— Exercício 1 —
Responda às perguntas abaixo com base na nota biográfica:
(a) Em que ano foi publicado o romance mencionado?
(b) Qual antologia poética saiu em 2017?
(c) Que prêmio a nota biográfica menciona, e de qual revista?
— Exercício 2 —
Com base na nota biográfica, explique por que se pode afirmar que a pessoa descrita atua ao mesmo tempo na literatura e no ensino. Use de uma a três frases.
— Exercício 3 —
Prossiga a nota biográfica a partir da última frase apresentada.

— Texto para leitura —
Publicou o romance “As mãos das mulheres da minha família não serviam à escrita” (No Kidding Press) em 2023, e as antologias poéticas “Bosphorus” (2015), “A pose de Romberg” (2017) e “O botão de alarme vermelho” (2020). Ganhadora do prêmio Estreia Poética da revista Nova Juventude (2016), é professora de escrita criativa na Creative Writing School, na Escola de Práticas Literárias e na Write like a girl.

— Dados fornecidos —
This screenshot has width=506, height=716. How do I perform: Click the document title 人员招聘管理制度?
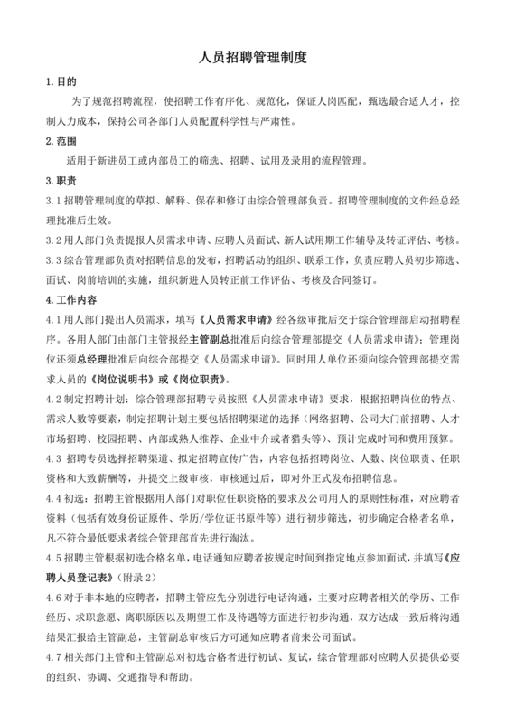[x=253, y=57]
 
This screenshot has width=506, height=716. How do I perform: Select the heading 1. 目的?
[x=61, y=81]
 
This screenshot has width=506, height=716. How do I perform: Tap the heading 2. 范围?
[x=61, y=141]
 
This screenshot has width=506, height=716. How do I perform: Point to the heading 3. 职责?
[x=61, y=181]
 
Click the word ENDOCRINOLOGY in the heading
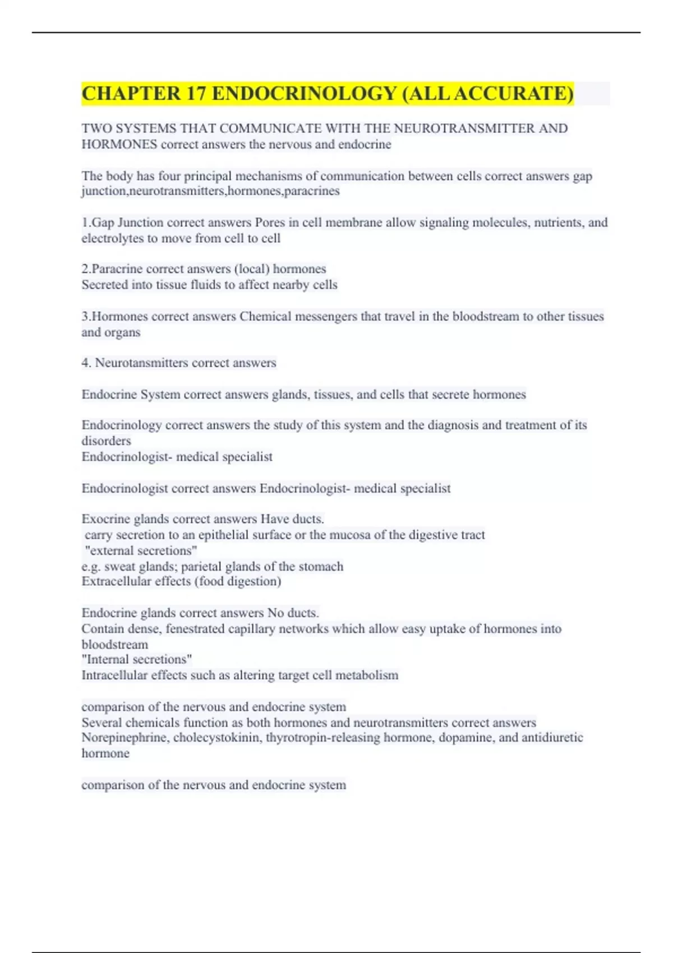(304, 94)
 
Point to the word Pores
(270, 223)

— Resposta 1 —
(a) Em 2023.
(b) "A pose de Romberg".
(c) O prêmio Estreia Poética, da revista Nova Juventude (2016).

— Resposta 2 —
Ela atua na literatura porque publicou o romance "As mãos das mulheres da minha família não serviam à escrita" e três antologias poéticas. Atua também no ensino, pois é professora de escrita criativa na Creative Writing School, na Escola de Práticas Literárias e na Write like a girl.

— Resposta 3 —
A autora esteve em Belo Horizonte na última terça-feira para o lançamento de “Rus bala” (Ars et Vita), sua primeira antologia poética editada no Brasil, na Livraria Quixote, na Savassi. O título significa “criança russa” em azerbaijano e a tradução dos poemas é de Maria Vragova e Prisca Agustoni.